Challenges in Healthcare Cybersecurity


1.9.19
By Tripwire Staff 

Have you ever wondered how much your patient health record could garner on the black market? Whereas a cybercriminal only needs to shell out a mere dollar for your social security number, your electronic health record (EHR) is likely to sell for something closer to the tune of $50.

This is according to research firm Cybersecurity Ventures, who also projects healthcare cybersecurity spending to reach a cumulative $65 billion globally between the years 2017 and 2021. The healthcare industry has to shell out so much of their budget toward cybersecurity because of a few areas in which its systems are severely lacking.

Challenges in Healthcare Cybersecurity

This year’s Verizon Data Breach Investigations Report found that healthcare is the only vertical suffering from more insider breaches than external breaches. It’s not that doctors and nurses are spending their days slinging EHR files on the dark web: Much of the insider threat in healthcare is about a lack of basic cyber hygiene.

When foundational cyber hygiene practices like privilege escalation monitoring and security configuration management aren’t in place, human error takes the reins.

Doctors put years of their life toward becoming medical experts, but the digitized nature of the systems they interact with daily demands that their training include a basic understanding of cybersecurity, as well — and they’re by and large not getting that training. And security teams at healthcare organizations are often lacking the tools and solutions they need to maintain HIPAA compliance, reduce the overall attack surface of their systems, and continuously monitor for vulnerabilities.

Let’s take a look at three use cases for dealing with some of the most pressing cybersecurity issues faced by the healthcare industry today.

1. Achieving System Hardening and Standards Alignment

Problem: You don’t use an internal hardened build standard to verify against your current state.

Solution: Align with and implement a known and trusted standard as soon as possible.

To continuously monitor your systems for vulnerabilities, you need to first establish a secure baseline. You can then compare changes to that baseline and investigate any relevant vulnerabilities. Ideally, baseline evaluation begins at the same time that assets are created. But it’s often the case that you need to define your baseline once your systems are already experiencing traffic.

============

▶ **APPLY WHAT YOU READ**
1. Answer these questions from the healthcare cybersecurity article:
(a) About how much is an electronic health record likely to sell for on the black market?
(b) Which report found that healthcare is the only vertical suffering from more insider breaches than external breaches?
(c) What solution is given under "1. Achieving System Hardening and Standards Alignment"?
2. Pick up the healthcare cybersecurity article after its last sentence and keep writing.

▶ **SUPPLIED INFORMATION**
============

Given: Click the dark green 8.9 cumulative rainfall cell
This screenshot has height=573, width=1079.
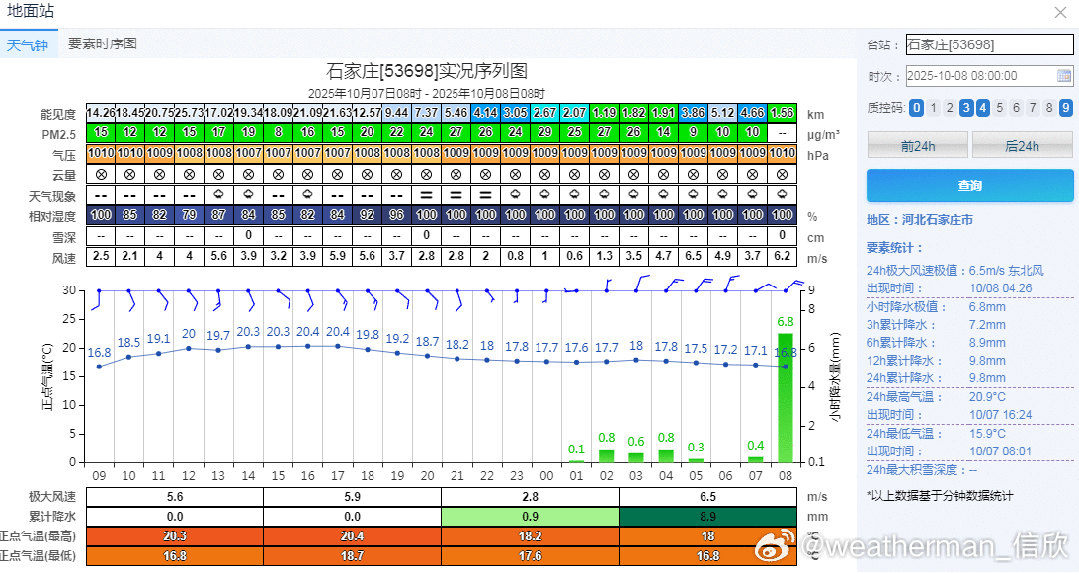Looking at the screenshot, I should 708,517.
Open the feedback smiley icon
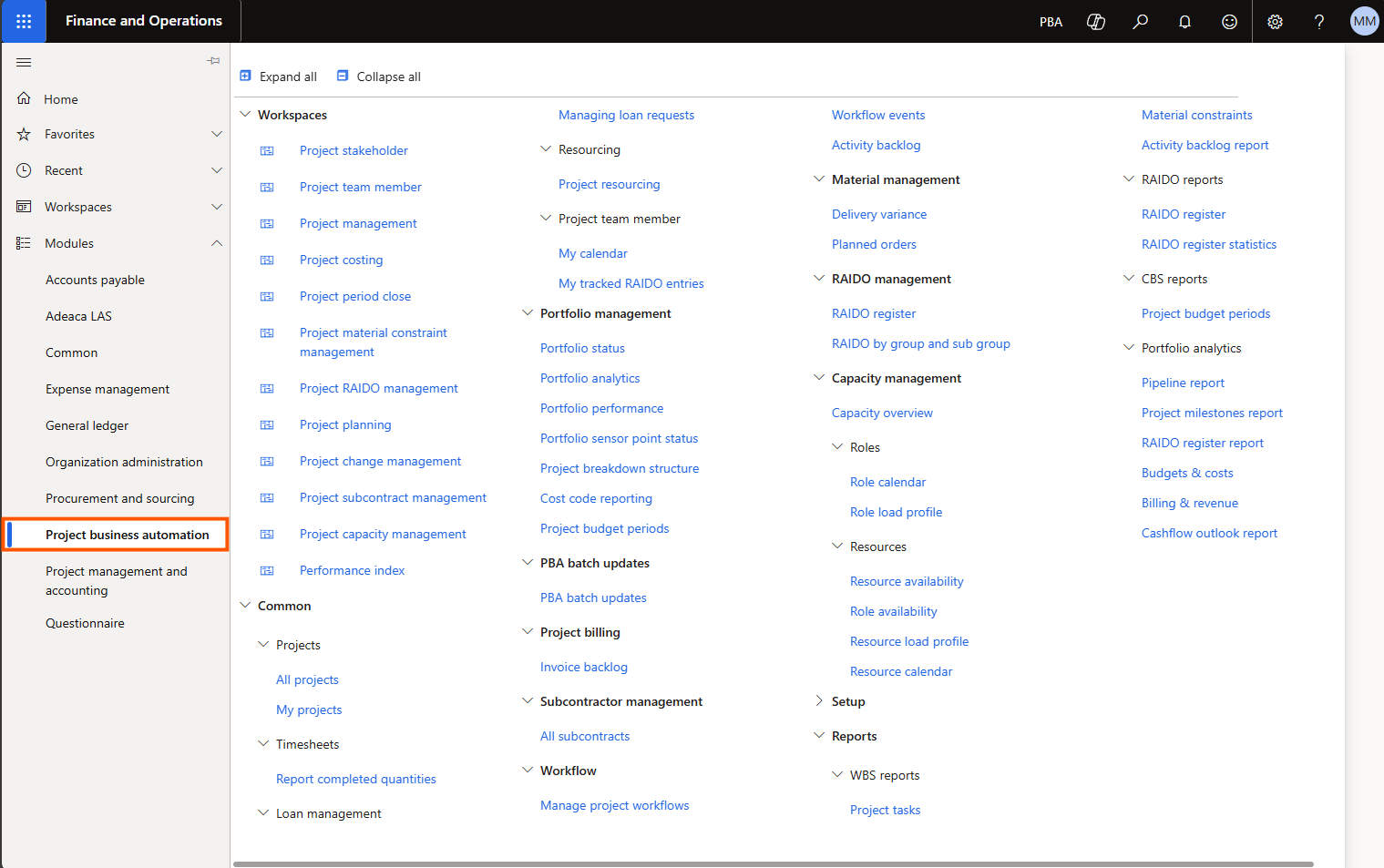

============

▶ **ANSWERS TO EACH TASK**
1.
(a) Something closer to $50.
(b) This year's Verizon Data Breach Investigations Report.
(c) Align with and implement a known and trusted standard as soon as possible.

2.
In either case, you’ll need to map to an established external framework — or several frameworks at once. These frameworks include HITRUST, NIST, DISA, CIS and HIPAA. Some, like the CIS controls (that’s Center for Internet Security) aren’t legally mandated frameworks. They serve instead as invaluable step-by-step guides to help you secure your systems.

Compliance with other frameworks, like HIPAA, are enforced by rigorous audits. Once you’ve targeted the standards you need to align with, find a solution that gives you:

  • An immediate view of your current system state in real time
  • Visibility into users, groups, shares, installed software, ports and services
  • Reports of the impacts changes have on your compliance posture
  • Integration with existing build and hardening processes
  • Vulnerability assessment for risk scoring of changes

2. Automating the Review of EHR Change Data

Problem: No automation in the review of changes to patient data and electronic records.

Solution: Use a solution that reports on key EHR record changes – patient, financial and insurance.

EHRs contain your medical information and history, but also your financial and insurance details — one of the reasons patient data is in such high demand amongst cybercriminals. Implement health record monitoring solutions for MSSQL, Oracle and DB2 to help you capture changes in scope, processes and jobs. Leverage your existing processes and implement robust change and security configuration management solutions.

Make sure you have identified exactly what records are in scope and how detailed your visibility is when it comes to liability for patient data.

3. Visibility into Access Privileges

Problem: It’s unclear who has access to the systems in scope for EHR and the changes they make.

Solution: Develop processes and training around building system-wide situational awareness.

Between the hundreds or thousands of employees, contractors and vendors who touch your systems, any lack in visibility creates a higher risk for unchecked privilege escalation (remember those disproportionate insider threats?), which can become very problematic very quickly when individuals become curious about health records they shouldn’t be privy to.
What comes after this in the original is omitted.